Six New York newspapers, tired of cutting each other's throats to get the news from outside the city, called a truce. Around a table at the New York Sun, they agreed to pool their stories. In a one-room walkup at Broadway and Liberty Street, they set up a one-man staff (named Jones) to run things. The name on the door: Associated Press.

This week, 100 years later, the A.P. passed its centenary* without so much as a pause of its clacking teletypes. In that time, it has become the world's biggest, most efficient and most impersonal news service, pumping a million words a day between 55 countries, by radio and a 300,000-mile network of wire.

Court Circular. Last week, over the "A" wire from New York, went a curt special message: "Alan J. Gould is appointed executive editor of the Associated Press . . ." It was signed K.C., which (as every staffer and member knows) are the initials of 68-year-old Kent Cooper, A.P.'s general manager and executive director. K.C. was bestowing a title that had been vacant since Byron Price left in 1941 to become wartime Director of Censorship. The circuits buzzed with talk that Gould, who had been one of the six assistant general managers, was now the heir apparent to K.C.--an impatient, demanding boss who has shown no signs of retiring.
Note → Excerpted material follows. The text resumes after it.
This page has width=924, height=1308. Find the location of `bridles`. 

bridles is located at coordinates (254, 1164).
At 50, greying Alan Gould is a slight, bow-tied, cigar-chomping newsman with 26 years of A.P. routine under his belt. He took a year to jump from sports editor of the Elmira (N.Y.) Star-Gazette, a job his son now holds, to sports editor of A.P. Gould systematized A.P. sports coverage, built the staff from half a dozen men to 30, soaked up enough all-around news training to be picked by Cooper to deploy the A.P.'s forces when war came.
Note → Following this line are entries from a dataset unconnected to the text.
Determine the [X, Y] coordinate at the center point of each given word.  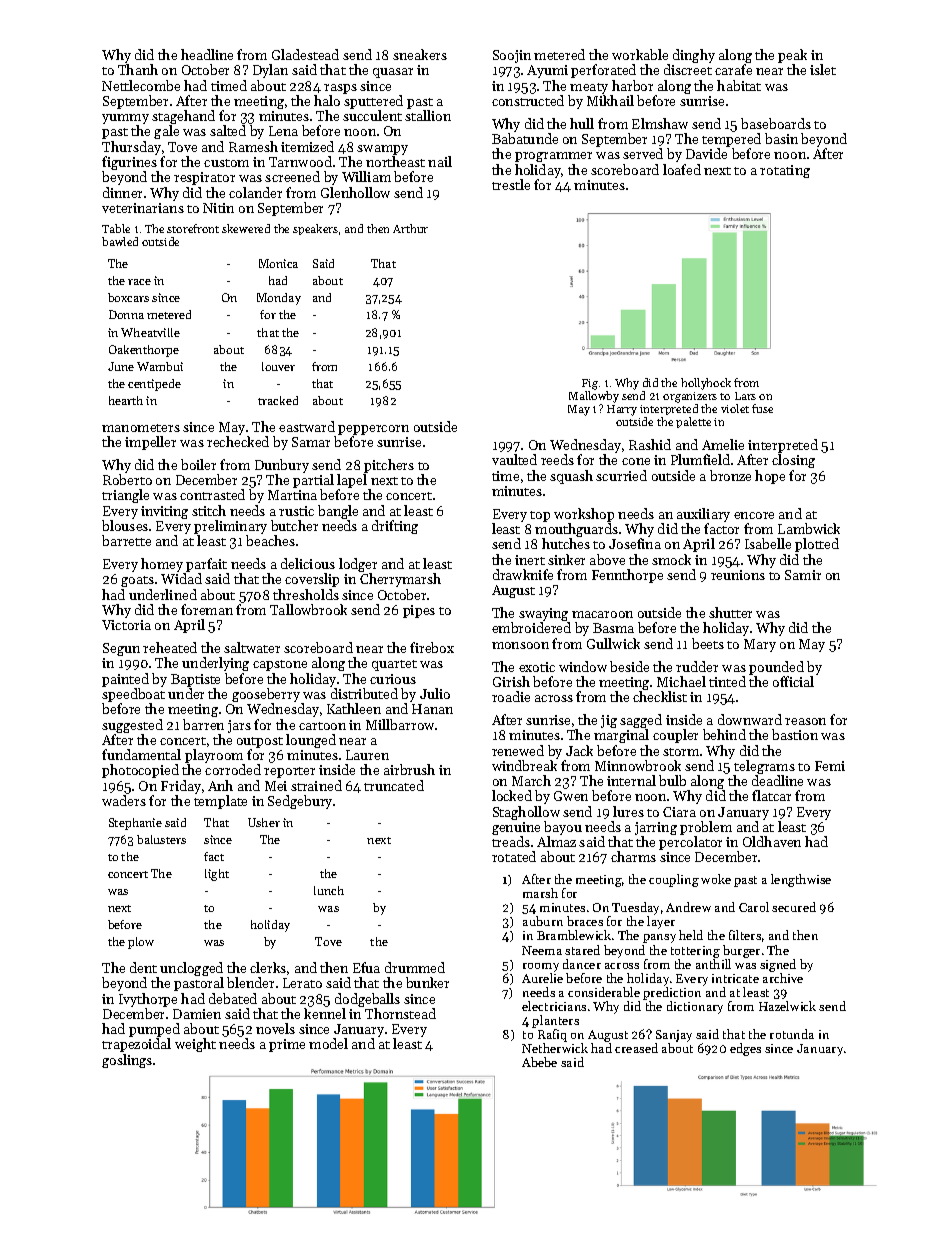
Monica [278, 263]
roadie [511, 696]
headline [207, 54]
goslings [127, 1061]
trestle [511, 184]
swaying [544, 615]
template [220, 802]
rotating [785, 171]
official [793, 681]
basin [781, 138]
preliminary [230, 527]
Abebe [539, 1062]
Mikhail [610, 100]
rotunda [792, 1034]
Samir [803, 575]
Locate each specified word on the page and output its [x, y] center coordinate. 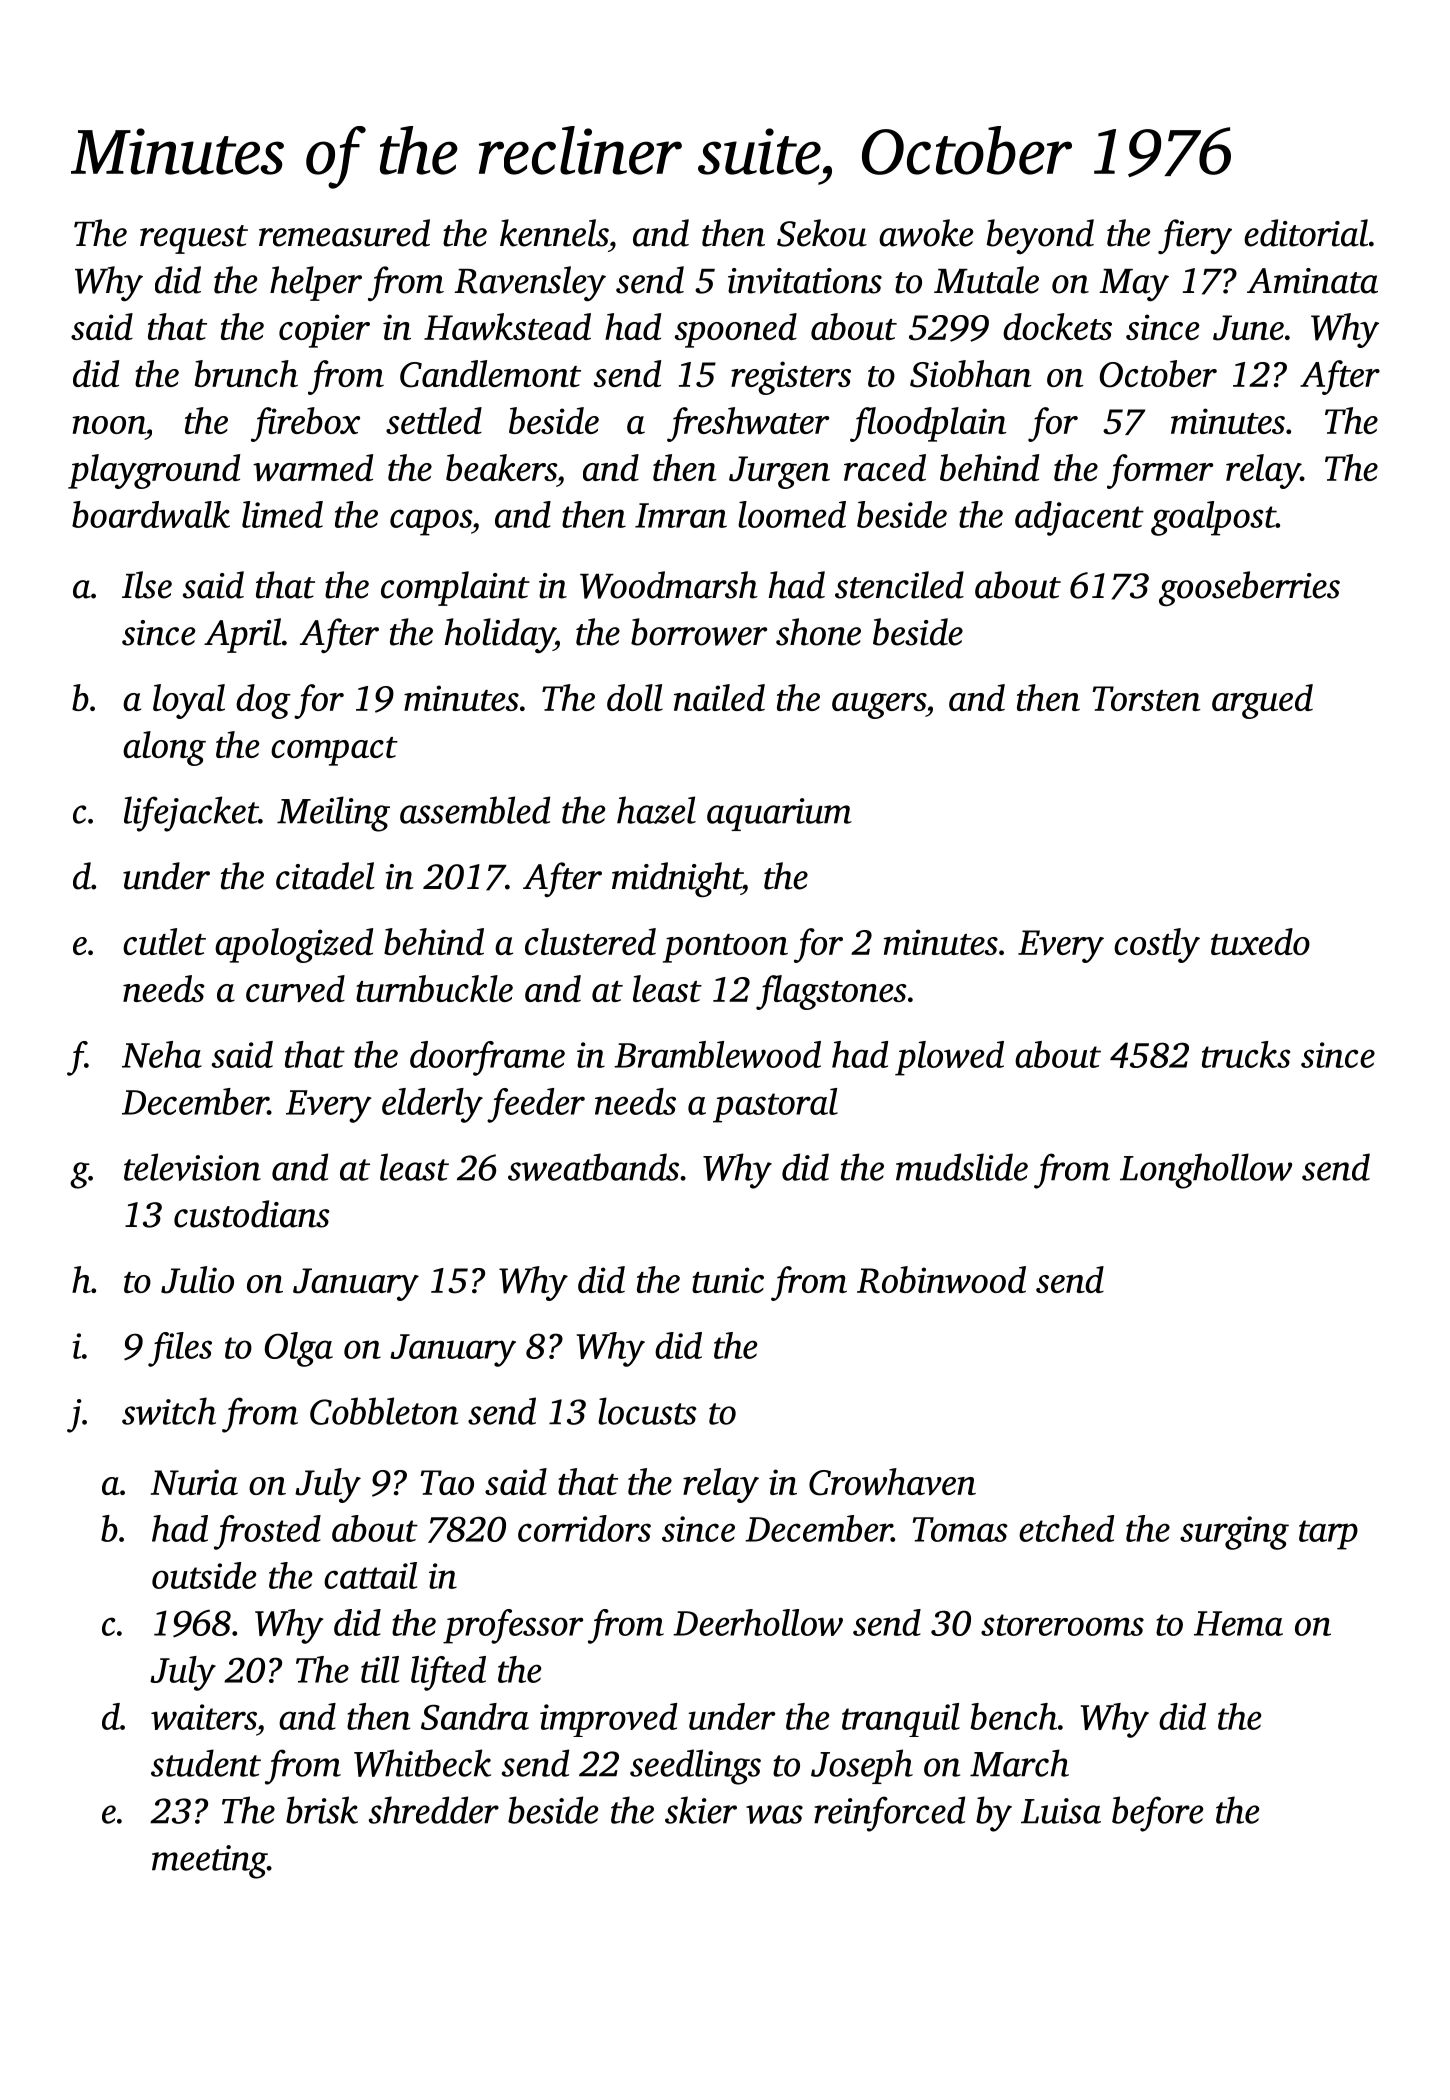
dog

Unlike Cooper, whose deskless office at 50 Rockefeller Plaza is a throne room where few staffers ever set foot, Alan Gould is one of the boys. He drinks with them (rum) and bowls with them on an office team (his average: 170). His weekly "A.P. Log," a pep talk to keep the bureaus and the staff of 1,500 on their toes, 'is right out of the locker room. (Sample: "The Washington bureau pitched a spectacular shutout [against the U.P.] on a Supreme Court story . . .") Gould's own writing ability was summed up by one bureau man: "Our most notoriously long-winded writer. No paragraph will cut--you have to rewrite the whole piece."

Faster & Farther. How well does the A.P. do its job? Thanks to Kent Cooper, the words and pictures that Gould supervises flow faster and farther than news ever moved before. Over the grumblings of A.P.'s stick-in-the-mud elder statesmen, Traffic Expert Cooper bought teletypes (1915) and Wirephoto (1935). He inaugurated bylines for staffers (1925), added comics, columns and bedtime stories. His biggest crusade--against world censorship and propaganda barriers --failed. But A.P.'s growth under Cooper toppled the Reuter-dominated global news cartel. "The isolationism of A.P. when I came in," says Cooper, "was criminal. We simply didn't tell the story of America."

Now A.P. does tell the story, in its somewhat lumbering fashion, to any country that will buy or barter its news. It has 125 U.S.-trained men abroad (90 prewar). But the A.P. has refused to let the State Department use its file for the "Voice of America," lest foreigners suspect its "impartiality."

To help unlard the A.P.'s avoirduprose, Gould hired Readability Expert Dr. Rudolf Flesch (TIME, Feb. 16). There are signs also that the A.P. is getting over the timidity that makes it (for fear of offending one of its 3,900 members) almost objectionably objective. "We have a duty," said Gould's log, "to give the reader some idea of how near the truth a broadcast or communique may be . . ." And the A.P. is encouraging its own Managing Editors Association to find fault. Many an M.E. thinks the world's best news service could still be considerably improved.

*A.P. was not organized in its present pattern --a nonprofit cooperative--until 1892. The organizers were members of the "Western A.P.," a rebel group that had broken away from the monopolistic New York A.P. in 1864.